# Start of Entries shown

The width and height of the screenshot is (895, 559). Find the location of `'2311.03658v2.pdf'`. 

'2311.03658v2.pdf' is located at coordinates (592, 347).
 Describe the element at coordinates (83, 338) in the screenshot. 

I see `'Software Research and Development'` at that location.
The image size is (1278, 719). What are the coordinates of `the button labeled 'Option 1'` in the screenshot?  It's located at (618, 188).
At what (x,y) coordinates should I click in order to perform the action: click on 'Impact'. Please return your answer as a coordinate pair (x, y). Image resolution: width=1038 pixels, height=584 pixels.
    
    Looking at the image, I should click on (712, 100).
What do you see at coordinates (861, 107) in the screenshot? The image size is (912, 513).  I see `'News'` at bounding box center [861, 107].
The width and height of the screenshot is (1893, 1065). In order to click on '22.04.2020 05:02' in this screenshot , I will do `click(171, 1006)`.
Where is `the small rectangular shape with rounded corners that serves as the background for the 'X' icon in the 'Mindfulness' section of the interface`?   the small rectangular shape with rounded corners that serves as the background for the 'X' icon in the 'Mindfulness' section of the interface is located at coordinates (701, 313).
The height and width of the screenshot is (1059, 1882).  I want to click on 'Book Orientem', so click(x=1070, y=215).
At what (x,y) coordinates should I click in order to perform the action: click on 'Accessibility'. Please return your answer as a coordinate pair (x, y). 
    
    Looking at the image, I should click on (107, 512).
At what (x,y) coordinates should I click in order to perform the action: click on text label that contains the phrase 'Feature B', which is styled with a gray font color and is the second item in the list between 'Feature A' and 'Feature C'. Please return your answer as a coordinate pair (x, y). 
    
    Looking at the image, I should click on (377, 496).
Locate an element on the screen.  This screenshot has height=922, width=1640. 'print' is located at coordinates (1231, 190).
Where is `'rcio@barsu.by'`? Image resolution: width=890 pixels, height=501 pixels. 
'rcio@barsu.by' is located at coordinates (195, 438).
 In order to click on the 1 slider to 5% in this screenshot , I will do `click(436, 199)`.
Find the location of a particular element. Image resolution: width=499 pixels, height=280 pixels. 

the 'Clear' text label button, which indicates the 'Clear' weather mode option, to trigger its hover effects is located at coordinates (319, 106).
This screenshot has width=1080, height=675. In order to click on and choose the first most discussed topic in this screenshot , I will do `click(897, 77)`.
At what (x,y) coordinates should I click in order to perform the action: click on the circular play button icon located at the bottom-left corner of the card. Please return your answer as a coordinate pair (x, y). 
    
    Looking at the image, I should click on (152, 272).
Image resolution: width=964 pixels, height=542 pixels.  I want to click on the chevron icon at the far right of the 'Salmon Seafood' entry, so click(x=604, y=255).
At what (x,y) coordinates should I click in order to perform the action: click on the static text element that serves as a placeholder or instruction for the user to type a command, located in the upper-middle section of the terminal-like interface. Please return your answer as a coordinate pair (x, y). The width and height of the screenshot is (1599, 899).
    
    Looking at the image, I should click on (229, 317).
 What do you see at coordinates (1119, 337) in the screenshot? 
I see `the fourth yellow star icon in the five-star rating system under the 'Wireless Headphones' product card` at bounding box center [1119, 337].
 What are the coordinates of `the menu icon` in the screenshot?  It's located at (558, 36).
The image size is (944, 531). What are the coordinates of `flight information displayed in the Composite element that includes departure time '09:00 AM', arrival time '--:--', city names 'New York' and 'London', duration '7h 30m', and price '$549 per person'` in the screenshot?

# End of Entries shown

Written instruction
Please repeat all the records above, changing every "coordinate pair" to "point" and leaving everything else as it is.

Reply
The width and height of the screenshot is (895, 559). Find the location of `'2311.03658v2.pdf'`. 

'2311.03658v2.pdf' is located at coordinates (592, 347).
 Describe the element at coordinates (83, 338) in the screenshot. 

I see `'Software Research and Development'` at that location.
The image size is (1278, 719). What are the coordinates of `the button labeled 'Option 1'` in the screenshot?  It's located at (618, 188).
At what (x,y) coordinates should I click in order to perform the action: click on 'Impact'. Please return your answer as a point (x, y). Image resolution: width=1038 pixels, height=584 pixels.
    
    Looking at the image, I should click on (712, 100).
What do you see at coordinates (861, 107) in the screenshot? The image size is (912, 513).  I see `'News'` at bounding box center [861, 107].
The width and height of the screenshot is (1893, 1065). In order to click on '22.04.2020 05:02' in this screenshot , I will do `click(171, 1006)`.
Where is `the small rectangular shape with rounded corners that serves as the background for the 'X' icon in the 'Mindfulness' section of the interface`?   the small rectangular shape with rounded corners that serves as the background for the 'X' icon in the 'Mindfulness' section of the interface is located at coordinates (701, 313).
The height and width of the screenshot is (1059, 1882).  I want to click on 'Book Orientem', so click(x=1070, y=215).
At what (x,y) coordinates should I click in order to perform the action: click on 'Accessibility'. Please return your answer as a point (x, y). 
    
    Looking at the image, I should click on (107, 512).
At what (x,y) coordinates should I click in order to perform the action: click on text label that contains the phrase 'Feature B', which is styled with a gray font color and is the second item in the list between 'Feature A' and 'Feature C'. Please return your answer as a point (x, y). 
    
    Looking at the image, I should click on (377, 496).
Locate an element on the screen.  This screenshot has height=922, width=1640. 'print' is located at coordinates (1231, 190).
Where is `'rcio@barsu.by'`? Image resolution: width=890 pixels, height=501 pixels. 
'rcio@barsu.by' is located at coordinates (195, 438).
 In order to click on the 1 slider to 5% in this screenshot , I will do `click(436, 199)`.
Find the location of a particular element. Image resolution: width=499 pixels, height=280 pixels. 

the 'Clear' text label button, which indicates the 'Clear' weather mode option, to trigger its hover effects is located at coordinates (319, 106).
This screenshot has width=1080, height=675. In order to click on and choose the first most discussed topic in this screenshot , I will do `click(897, 77)`.
At what (x,y) coordinates should I click in order to perform the action: click on the circular play button icon located at the bottom-left corner of the card. Please return your answer as a point (x, y). 
    
    Looking at the image, I should click on (152, 272).
Image resolution: width=964 pixels, height=542 pixels.  I want to click on the chevron icon at the far right of the 'Salmon Seafood' entry, so click(x=604, y=255).
At what (x,y) coordinates should I click in order to perform the action: click on the static text element that serves as a placeholder or instruction for the user to type a command, located in the upper-middle section of the terminal-like interface. Please return your answer as a point (x, y). The width and height of the screenshot is (1599, 899).
    
    Looking at the image, I should click on (229, 317).
 What do you see at coordinates (1119, 337) in the screenshot? 
I see `the fourth yellow star icon in the five-star rating system under the 'Wireless Headphones' product card` at bounding box center [1119, 337].
 What are the coordinates of `the menu icon` in the screenshot?  It's located at (558, 36).
The image size is (944, 531). What are the coordinates of `flight information displayed in the Composite element that includes departure time '09:00 AM', arrival time '--:--', city names 'New York' and 'London', duration '7h 30m', and price '$549 per person'` in the screenshot?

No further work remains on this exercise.